56. The method of claim 55, wherein the amount of enoxaparin in the second bolus is about half of the amount of enoxaparin initially administered.

57. The method of claim 51, wherein enoxaparin is administered in an amount such that the patient achieves an anti-Xa level of 0.5 to 1.8 IU/mL

58. The method of claim 57, wherein enoxaparin is administered in an amount such that the patient achieves an anti-Xa level of 0.5 to 1.2 IU/mL.

59. The method of claim 51, wherein enoxaparin is administered in an amount sufficient to reduce the primary end-point of any bleeding as compared with an ACT-adjusted UFH regimen.

60. The method of claim 51, wherein enoxaparin is administered at a dosage of 0.5 mg/kg.

61. The method of claim 51, wherein enoxaparin is administered at a dosage of 0.75 mg/kg.

62. The method of claim 51, wherein the patient exhibits a significant reduction in major bleeding as compared with a subject who had been administered UFH prior to undergoing percutaneous coronary intervention.

63. The method of claim 62, wherein the significant reduction in major bleeding is at least 25%.

64. The method of claim 63, wherein the significant reduction in major bleeding is at least 40%.

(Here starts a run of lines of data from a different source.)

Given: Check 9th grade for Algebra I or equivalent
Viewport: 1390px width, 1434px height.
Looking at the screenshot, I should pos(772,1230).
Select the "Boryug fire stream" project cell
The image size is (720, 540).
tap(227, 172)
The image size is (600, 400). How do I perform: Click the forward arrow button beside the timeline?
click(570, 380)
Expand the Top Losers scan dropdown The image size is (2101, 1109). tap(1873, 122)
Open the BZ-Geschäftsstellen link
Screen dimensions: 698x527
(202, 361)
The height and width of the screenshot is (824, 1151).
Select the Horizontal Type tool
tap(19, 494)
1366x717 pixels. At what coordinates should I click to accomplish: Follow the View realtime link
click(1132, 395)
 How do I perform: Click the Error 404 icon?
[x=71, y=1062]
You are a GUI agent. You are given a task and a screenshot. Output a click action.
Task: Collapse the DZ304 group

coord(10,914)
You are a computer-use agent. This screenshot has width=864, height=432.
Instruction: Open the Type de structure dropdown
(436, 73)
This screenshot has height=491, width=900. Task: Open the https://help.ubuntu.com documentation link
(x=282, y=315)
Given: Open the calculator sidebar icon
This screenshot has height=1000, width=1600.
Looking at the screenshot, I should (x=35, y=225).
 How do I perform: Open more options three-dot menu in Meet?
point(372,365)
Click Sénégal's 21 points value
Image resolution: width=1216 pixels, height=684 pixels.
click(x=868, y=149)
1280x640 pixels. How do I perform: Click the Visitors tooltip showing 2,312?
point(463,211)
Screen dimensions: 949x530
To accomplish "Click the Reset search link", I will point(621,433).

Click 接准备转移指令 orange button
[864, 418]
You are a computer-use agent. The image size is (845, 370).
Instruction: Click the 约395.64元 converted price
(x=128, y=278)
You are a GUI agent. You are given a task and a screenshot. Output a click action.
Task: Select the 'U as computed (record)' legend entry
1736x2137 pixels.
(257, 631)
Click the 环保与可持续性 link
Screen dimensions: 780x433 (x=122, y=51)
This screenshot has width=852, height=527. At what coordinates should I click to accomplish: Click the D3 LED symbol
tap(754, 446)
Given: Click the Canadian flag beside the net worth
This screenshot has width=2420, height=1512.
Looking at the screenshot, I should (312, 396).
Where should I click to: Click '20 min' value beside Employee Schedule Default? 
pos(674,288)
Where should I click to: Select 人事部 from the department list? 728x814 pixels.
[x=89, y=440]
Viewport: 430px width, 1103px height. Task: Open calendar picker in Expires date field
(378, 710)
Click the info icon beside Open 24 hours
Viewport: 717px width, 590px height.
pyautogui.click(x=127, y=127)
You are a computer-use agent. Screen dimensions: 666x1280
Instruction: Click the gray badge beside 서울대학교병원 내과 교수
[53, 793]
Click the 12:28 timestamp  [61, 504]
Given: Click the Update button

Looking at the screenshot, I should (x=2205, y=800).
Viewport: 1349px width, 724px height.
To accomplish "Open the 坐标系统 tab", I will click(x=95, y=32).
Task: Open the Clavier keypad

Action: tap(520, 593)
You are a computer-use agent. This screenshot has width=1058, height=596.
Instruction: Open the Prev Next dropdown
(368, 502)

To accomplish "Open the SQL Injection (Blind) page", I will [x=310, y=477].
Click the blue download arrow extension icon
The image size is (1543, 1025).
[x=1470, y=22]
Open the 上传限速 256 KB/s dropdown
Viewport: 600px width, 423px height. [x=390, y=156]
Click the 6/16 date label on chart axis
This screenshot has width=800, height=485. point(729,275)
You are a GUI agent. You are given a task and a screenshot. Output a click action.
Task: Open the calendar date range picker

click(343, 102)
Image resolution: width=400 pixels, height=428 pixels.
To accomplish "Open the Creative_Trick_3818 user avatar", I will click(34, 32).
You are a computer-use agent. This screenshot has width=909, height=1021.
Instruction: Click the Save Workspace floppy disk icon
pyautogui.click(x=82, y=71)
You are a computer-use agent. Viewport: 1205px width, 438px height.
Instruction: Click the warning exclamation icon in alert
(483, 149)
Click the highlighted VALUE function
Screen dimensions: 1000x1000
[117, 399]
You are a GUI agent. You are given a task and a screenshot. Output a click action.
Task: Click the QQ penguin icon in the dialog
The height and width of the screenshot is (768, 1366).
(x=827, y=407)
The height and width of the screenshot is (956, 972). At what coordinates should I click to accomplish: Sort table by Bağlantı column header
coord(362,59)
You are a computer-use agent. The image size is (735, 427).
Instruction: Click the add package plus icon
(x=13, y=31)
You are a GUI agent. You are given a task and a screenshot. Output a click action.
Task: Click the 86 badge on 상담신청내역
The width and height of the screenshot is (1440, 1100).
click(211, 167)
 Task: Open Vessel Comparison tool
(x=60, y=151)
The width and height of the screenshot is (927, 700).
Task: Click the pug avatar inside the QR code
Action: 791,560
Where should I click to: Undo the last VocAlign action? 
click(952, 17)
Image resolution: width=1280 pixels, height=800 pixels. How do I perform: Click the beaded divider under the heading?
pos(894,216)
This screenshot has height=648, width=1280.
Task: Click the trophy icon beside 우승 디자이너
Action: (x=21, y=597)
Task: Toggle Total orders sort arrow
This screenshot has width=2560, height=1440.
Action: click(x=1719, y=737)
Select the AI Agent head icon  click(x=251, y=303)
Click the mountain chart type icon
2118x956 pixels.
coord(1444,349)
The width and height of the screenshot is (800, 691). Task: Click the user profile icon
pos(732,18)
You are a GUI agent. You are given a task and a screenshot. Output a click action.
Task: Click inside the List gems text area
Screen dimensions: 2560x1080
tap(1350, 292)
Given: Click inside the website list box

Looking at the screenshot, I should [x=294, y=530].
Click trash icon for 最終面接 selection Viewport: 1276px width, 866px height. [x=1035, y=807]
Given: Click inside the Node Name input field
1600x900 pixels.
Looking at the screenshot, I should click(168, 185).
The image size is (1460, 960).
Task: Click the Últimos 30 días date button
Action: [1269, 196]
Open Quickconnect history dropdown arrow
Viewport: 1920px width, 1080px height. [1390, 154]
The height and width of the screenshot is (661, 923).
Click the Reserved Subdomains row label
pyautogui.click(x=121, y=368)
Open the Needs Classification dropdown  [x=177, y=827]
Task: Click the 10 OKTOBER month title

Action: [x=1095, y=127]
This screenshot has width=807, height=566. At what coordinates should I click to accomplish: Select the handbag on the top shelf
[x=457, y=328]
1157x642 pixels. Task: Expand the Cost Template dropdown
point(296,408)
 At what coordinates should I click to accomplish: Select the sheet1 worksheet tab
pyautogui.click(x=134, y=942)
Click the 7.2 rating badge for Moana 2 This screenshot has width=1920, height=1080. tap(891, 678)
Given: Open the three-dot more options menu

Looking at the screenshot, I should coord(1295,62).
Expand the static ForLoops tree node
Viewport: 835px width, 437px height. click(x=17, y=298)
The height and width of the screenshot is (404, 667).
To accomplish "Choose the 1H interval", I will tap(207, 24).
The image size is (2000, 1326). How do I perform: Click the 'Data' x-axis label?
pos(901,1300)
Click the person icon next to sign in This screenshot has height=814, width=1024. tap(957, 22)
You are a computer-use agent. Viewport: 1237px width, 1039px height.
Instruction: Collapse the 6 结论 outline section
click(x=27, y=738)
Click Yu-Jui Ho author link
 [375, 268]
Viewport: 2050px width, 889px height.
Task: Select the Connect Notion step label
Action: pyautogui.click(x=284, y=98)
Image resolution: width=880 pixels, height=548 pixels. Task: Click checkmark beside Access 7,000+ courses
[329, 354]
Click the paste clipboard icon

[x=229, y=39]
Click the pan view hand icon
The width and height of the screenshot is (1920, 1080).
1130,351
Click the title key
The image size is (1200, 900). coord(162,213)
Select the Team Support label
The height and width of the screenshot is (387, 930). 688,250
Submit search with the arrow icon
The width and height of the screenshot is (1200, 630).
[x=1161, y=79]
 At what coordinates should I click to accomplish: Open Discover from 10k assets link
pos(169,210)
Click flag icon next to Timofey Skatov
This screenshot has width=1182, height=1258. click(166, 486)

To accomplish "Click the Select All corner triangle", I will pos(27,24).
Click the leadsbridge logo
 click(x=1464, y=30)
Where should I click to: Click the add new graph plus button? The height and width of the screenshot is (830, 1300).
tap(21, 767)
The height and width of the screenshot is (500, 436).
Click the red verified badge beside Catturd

65. The method of claim 64, wherein the significant reduction in major bleeding is at least 55%.

66. The method of claim 51, further comprising administering at least one additional therapeutic agent.

67. The method of claim 66, wherein the at least one additional therapeutic agent is chosen from aspirin and thienopyridines.

68. The method of claim 66, wherein the at least one additional therapeutic agent is chosen from clopidogrel and GP IIb/IIIa inhibitors.

69. The method of claim 68, wherein the at least one additional therapeutic agent is chosen from GP IIb/IIIa inhibitors.

70. The method of claim 69, wherein enoxaparin is administered in about the same amount as when the GP IIb/IIIa inhibitor is not administered.

71. The method of claim 51, further comprising implanting into a blood vessel of the patient a drug-eluting stent.

72. The method of claim 51, wherein the patient achieves target anticoagulation level at a rate significantly increased as compared to the rate for a subject receiving UFH.

73. The method of claim 72, wherein the patient achieves target anticoagulation level at a rate at least 2-fold faster than the rate for a subject receiving UFH.

74. The method of claim 73, wherein the patient achieves target anticoagulation level at a rate at least 3-fold faster than the rate for a subject receiving UFH.

75. The method of claim 74, wherein the patient achieves target anticoagulation level at a rate 4-fold faster than the rate for a subject receiving UFH.